### Data records
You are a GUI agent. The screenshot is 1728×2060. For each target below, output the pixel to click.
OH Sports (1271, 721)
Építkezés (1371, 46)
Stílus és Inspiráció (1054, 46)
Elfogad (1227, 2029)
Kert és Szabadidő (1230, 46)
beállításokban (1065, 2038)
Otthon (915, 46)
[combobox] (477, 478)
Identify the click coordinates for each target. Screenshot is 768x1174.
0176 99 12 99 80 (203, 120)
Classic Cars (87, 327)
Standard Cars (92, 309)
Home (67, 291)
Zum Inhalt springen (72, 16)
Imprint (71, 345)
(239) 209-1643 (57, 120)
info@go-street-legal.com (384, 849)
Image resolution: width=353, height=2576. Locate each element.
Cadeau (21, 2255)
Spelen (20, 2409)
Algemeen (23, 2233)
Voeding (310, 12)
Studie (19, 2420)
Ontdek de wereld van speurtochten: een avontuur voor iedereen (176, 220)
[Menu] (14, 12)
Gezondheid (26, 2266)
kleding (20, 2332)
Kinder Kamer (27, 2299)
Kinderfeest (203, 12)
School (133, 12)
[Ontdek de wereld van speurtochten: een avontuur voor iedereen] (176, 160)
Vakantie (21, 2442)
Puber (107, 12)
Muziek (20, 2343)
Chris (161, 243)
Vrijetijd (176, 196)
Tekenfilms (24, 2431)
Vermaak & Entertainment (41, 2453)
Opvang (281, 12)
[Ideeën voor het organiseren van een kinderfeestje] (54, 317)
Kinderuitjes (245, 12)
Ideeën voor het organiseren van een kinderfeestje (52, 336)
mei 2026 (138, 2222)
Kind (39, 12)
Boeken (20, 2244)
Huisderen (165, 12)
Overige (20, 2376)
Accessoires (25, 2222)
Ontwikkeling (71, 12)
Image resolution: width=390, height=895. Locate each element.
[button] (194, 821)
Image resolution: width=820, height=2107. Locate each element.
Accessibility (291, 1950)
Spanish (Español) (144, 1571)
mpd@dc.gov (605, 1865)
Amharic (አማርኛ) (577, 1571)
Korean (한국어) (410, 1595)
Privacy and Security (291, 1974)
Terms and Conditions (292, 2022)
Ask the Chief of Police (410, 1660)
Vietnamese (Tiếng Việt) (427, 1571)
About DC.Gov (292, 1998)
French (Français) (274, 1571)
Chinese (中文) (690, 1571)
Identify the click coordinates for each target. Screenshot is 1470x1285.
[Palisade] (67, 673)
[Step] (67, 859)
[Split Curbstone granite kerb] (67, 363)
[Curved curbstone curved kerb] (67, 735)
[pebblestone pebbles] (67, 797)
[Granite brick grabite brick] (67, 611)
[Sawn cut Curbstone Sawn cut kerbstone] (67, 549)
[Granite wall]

### What the task asks
Please copy the line that holds "[Palisade] (67, 673)" and each line under it through the last line above, exactly as they stand, adding nothing.

### Reply
[Palisade] (67, 673)
[Step] (67, 859)
[Split Curbstone granite kerb] (67, 363)
[Curved curbstone curved kerb] (67, 735)
[pebblestone pebbles] (67, 797)
[Granite brick grabite brick] (67, 611)
[Sawn cut Curbstone Sawn cut kerbstone] (67, 549)
[Granite wall]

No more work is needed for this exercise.